There are two things my users would like to do with RT. I have
figured a way to make these things happen (with a lot of custom
code), but am hoping there is something easier.

We use RT to manage distance education. The people asking for support
are students, the people monitoring the queues and resolving tickets
are instructors. The students never use RT directly - all of their
interaction is via email. Instructors use a mix of email and the RT
web interface to interact with tickets.

  1. Sometimes the students send an email directly to their instructor,
    rather than sending the email to RT first. We want those emails going
    through RT. Right now, the instructors have to go and create a
    ticket, copy/paste the email, then change the requester in the RT
    interface. THEN, they have to reply to the ticket, to let the student
    know that it is now in RT, and get a “proper” ticket that the student
    can then reply to (with ticket number in subject, RT as the reply-
    to). They would like to be able to forward the email to RT, and have
    the ticket be created with the original sender as the requester, them
    as the owner, and have a notification email sent to the student. I
    know I can write custom code for this - the question is, is there an
    easier way (or has someone already done it)?

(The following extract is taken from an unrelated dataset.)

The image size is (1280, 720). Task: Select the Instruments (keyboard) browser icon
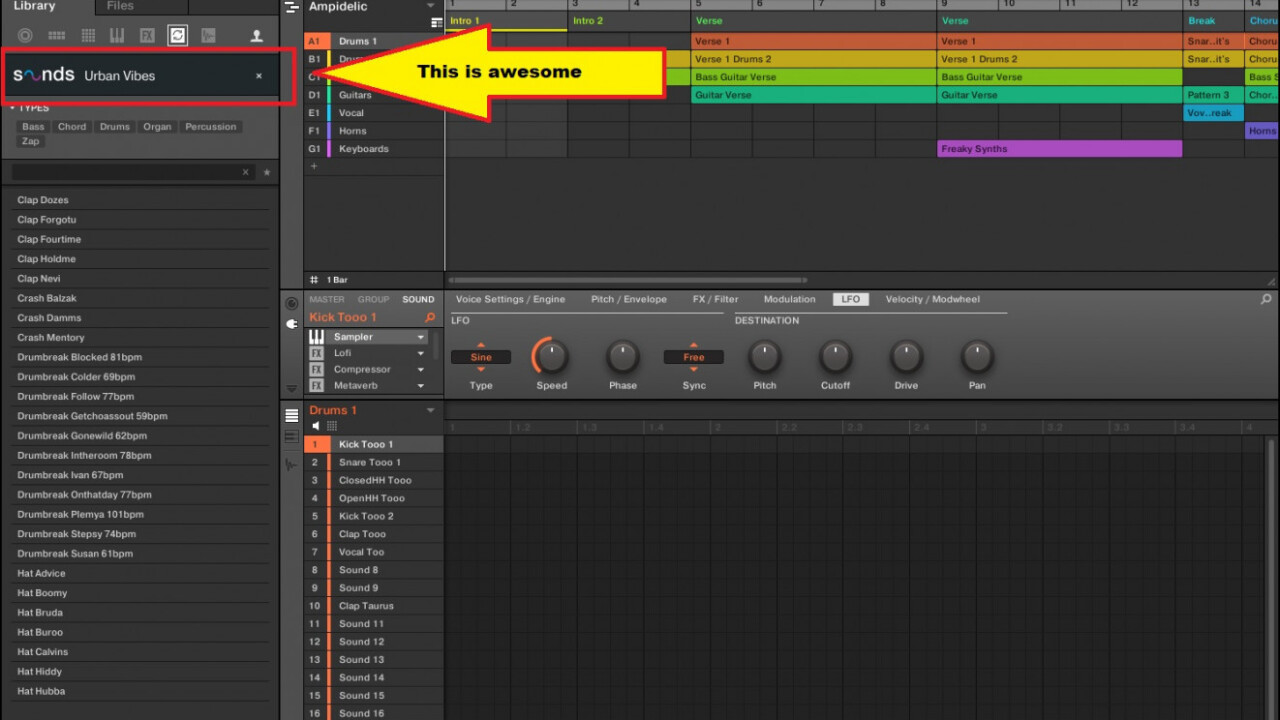pyautogui.click(x=117, y=36)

  2. Instructors sometimes need to initiate a ticket with a student, as
    if the student was the requester (so that replies will go into RT,
    rather than to the instructor’s private email address). Again, right
    now they have to do this more-or-less manually by creating the ticket,
    changing requester, then reply to the ticket with their original
    information they wanted to convey. Is there a straightforward way to
    change the create function to do these steps automatically? One way I
    could do this is pre-populate a custom value, and then handle all
    this in a scrip during create ticket. But it seems messy to create a
    custom value that is only used once, essentially as an indicator.

Hi Jonathan

  1. Sometimes the students send an email directly to their instructor,
    rather than sending the email to RT first. We want those emails going
    through RT.

If your instructors have access to a decent email client, they can bounce/redirect the message straight into RT. There’s a great Thunderbird extension called Mail Redirect. It’s built-in to old-school clients like mutt. We’ve just been forcibly moved to Outlook/Exchange and it’s all gone pear shaped :frowning:

  1. Instructors sometimes need to initiate a ticket with a student, as
    if the student was the requester (so that replies will go into RT,
    rather than to the instructor’s private email address).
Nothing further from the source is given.